What is the proper housing for dairy goats?

Goats require relatively small space. It should be constructed near the main house for security from thieves and predators. Use locally available materials to construct their boma. It should be gently sloping and easy to clean on daily. Does, kids and backs should be housed separately.

How do you feed them?

When your breeds are right, correct feeding assures you a continuous supply of milk across the lactation period. Proper feeding entails feeding your dairy goats with feeds well constituted with carbohydrates, proteins, mineral salts and vitamins as well as clean water. The quantities should be sufficient and be of good quality. This ensures that your dairy goat is healthy, can give optimal milk quantities and remains fertile for the buck.

What about pests and diseases?

Some of the most nagging pests are ticks, worms and coccidia. Deworming at the right time with the right dewormers as well as spraying with the right acaricides keeps pests at bay. Some of the common diseases include mastitis, peste de pestes ruminants (PPR), contagious caprine pleuro-pneumonia (CCPP) foot and mouth disease (FMD) among others. Some signs of a sick goat include: loss of appetite for food and water, dehydration, rise in body temperature and respiration rate, hair coat becomes rough and loses its shine, dullness and lagging behind others. Always isolate a new goat from the herd for monitoring of any pests and diseases and subsequent treatment by a Vet.

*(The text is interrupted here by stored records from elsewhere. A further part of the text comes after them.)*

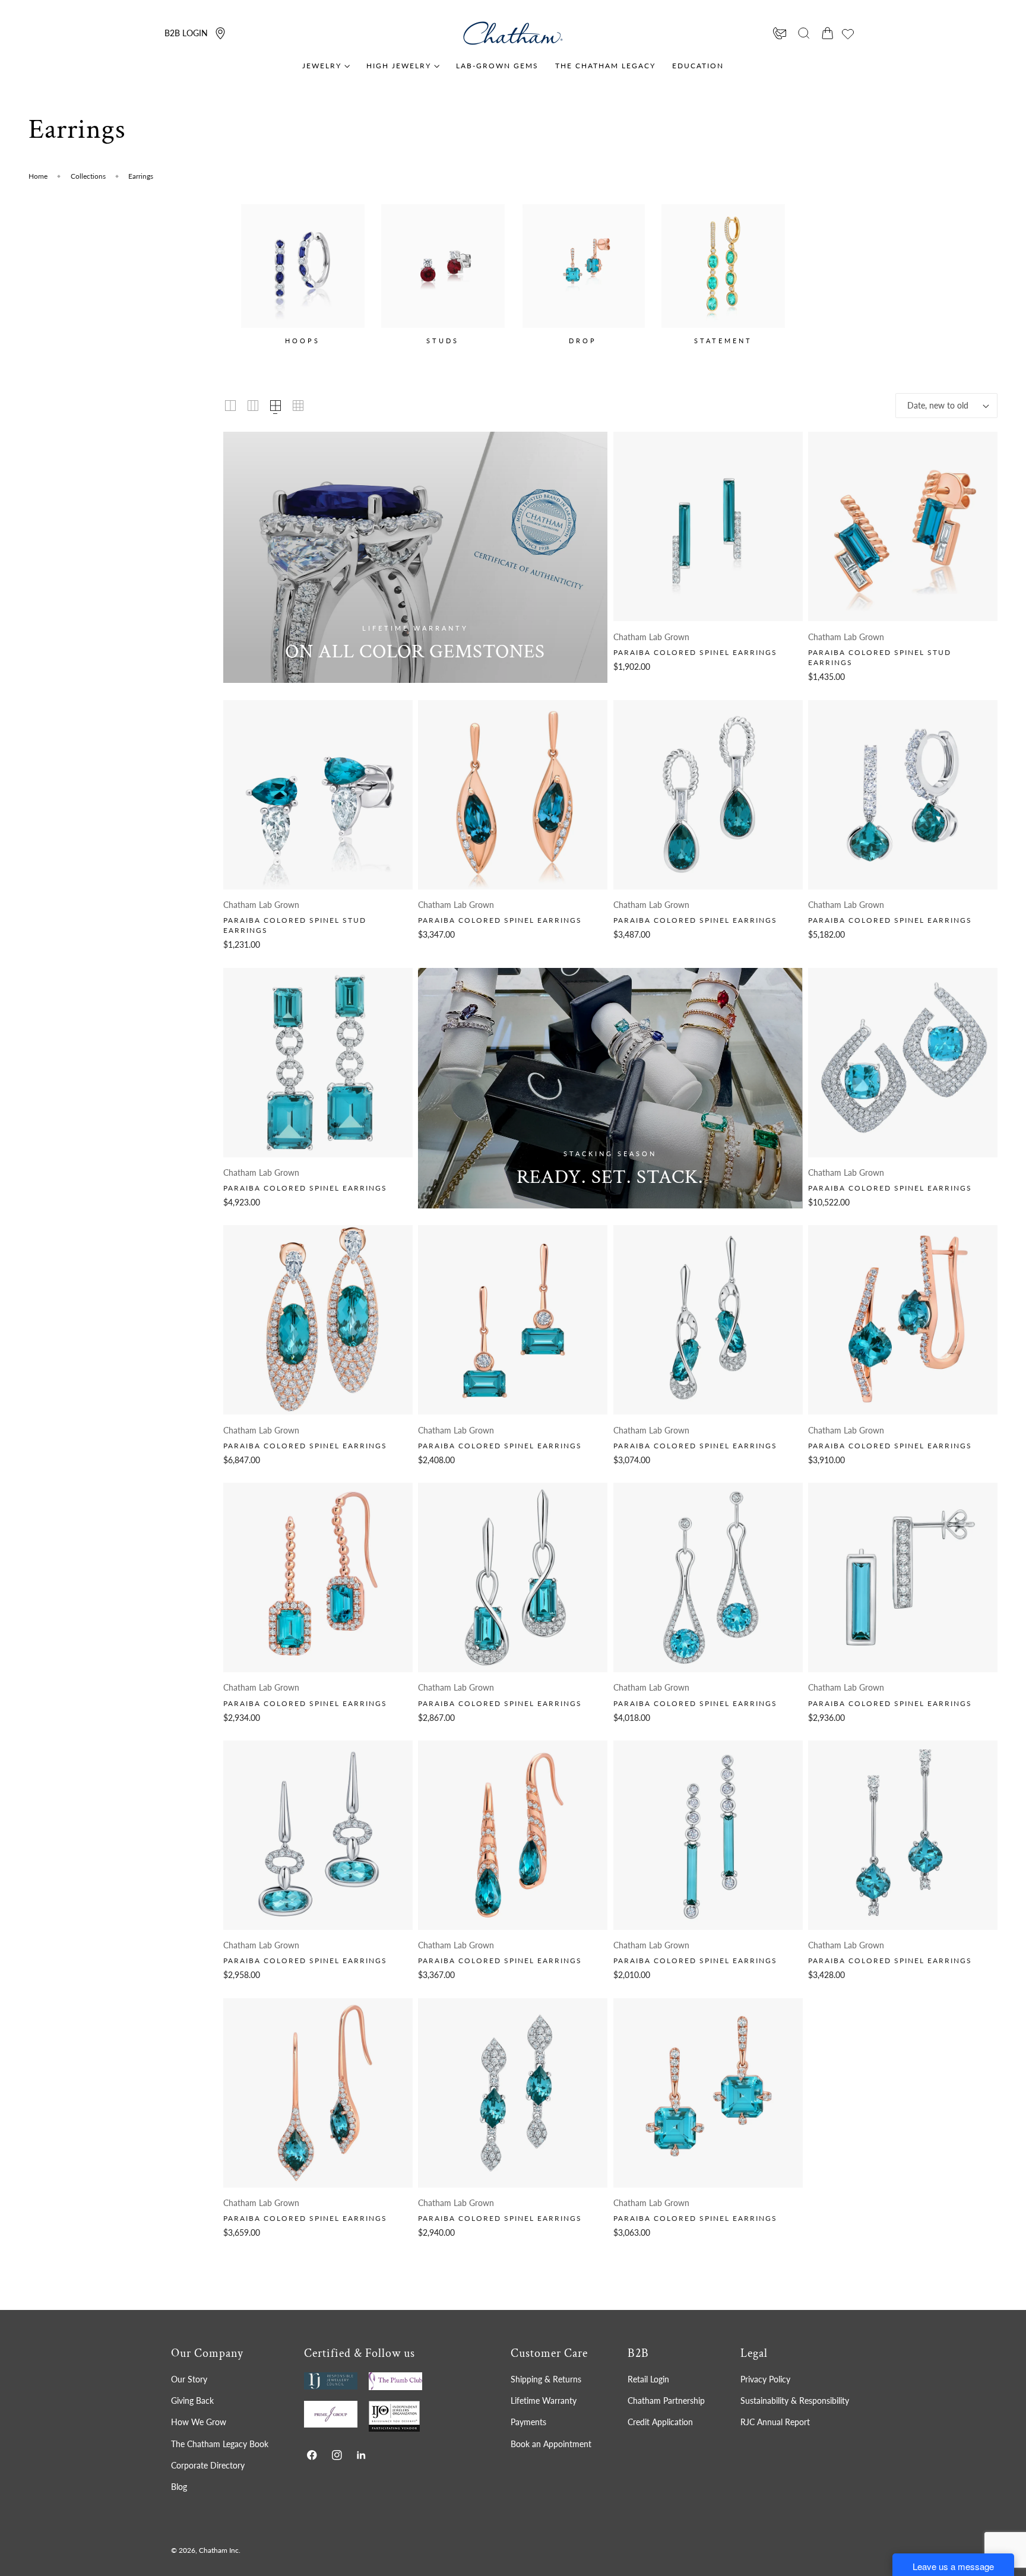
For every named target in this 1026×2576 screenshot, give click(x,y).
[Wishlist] (848, 34)
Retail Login (648, 2379)
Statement (723, 340)
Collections (88, 176)
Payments (528, 2422)
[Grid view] (230, 405)
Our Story (189, 2379)
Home (38, 176)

What records should a dairy farmer keep?

Individual goat records on birth dates, birth weights, sire and dam, milk records, treatment records, feeding records and mating dates. With proper records, you will be able to plan for activities ahead of time.

Availability of market

You should be able to know what places to sell your milk, volumes and prices as well as alternatives. This will help you have an idea of what your revenues will be like and how to grow them. As you grow in your venture, you should be focusing on value adding together with like-minded dairy goat farmers in your locality.